Asked by Bunmi

I'm having a little trouble knowing exactly what you want; however, I think your compound has a solubility of 6.8 g/100 and you want to collect 10.0 g.
The solubility is 5.8 and you want to collect 10.0 so you must have enough solution that contains 6.8 + 10.0 = 16.8 g of the compound. How much solution must you start with? That's 100 x 10.0/6.8 = 247 mL. Now if you evaporate 147 mL of the 247 mL to leave you with 100 mL of solution, you will get 16.8-6.8 or 10.0 g of the compound.
% recovery is (10.0/16.8)*100 =? or about 60%.
Notice that you have not made it clear as to the final volume to be used and I've assumed 100 mL; however you could use a smaller final volume.

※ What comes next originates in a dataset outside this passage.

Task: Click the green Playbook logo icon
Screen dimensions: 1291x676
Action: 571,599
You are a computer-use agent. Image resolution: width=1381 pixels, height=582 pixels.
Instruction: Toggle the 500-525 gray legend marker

For example, if you chose 50 mL final volume the numbers are
6.8 g/100 mL = 3.4 g/50 mL.
You will then need an inital volume that will accommodate 3.4g + 10.0 = 13.4.
Then 100 x (13.4/6.8) = 197 mL of solution.
Evaporating to 50 gives you 13.4-3.4 = 10.0 g
% = (10/13.4)*100 = about 75%.

Finally, if you want to reduce the final volume to zero mL to get all 10.0 how much initial solution to you need? That's 100 x (10.0/6.8) = 147. Now you have 10.0 g of the compound in solution, evaporate all of the water and you will collect alol 10.0 g which will be 100%, at least theoretically.
I hope one of these solutions is what you are looking for.If not, clarify and we can go at it again.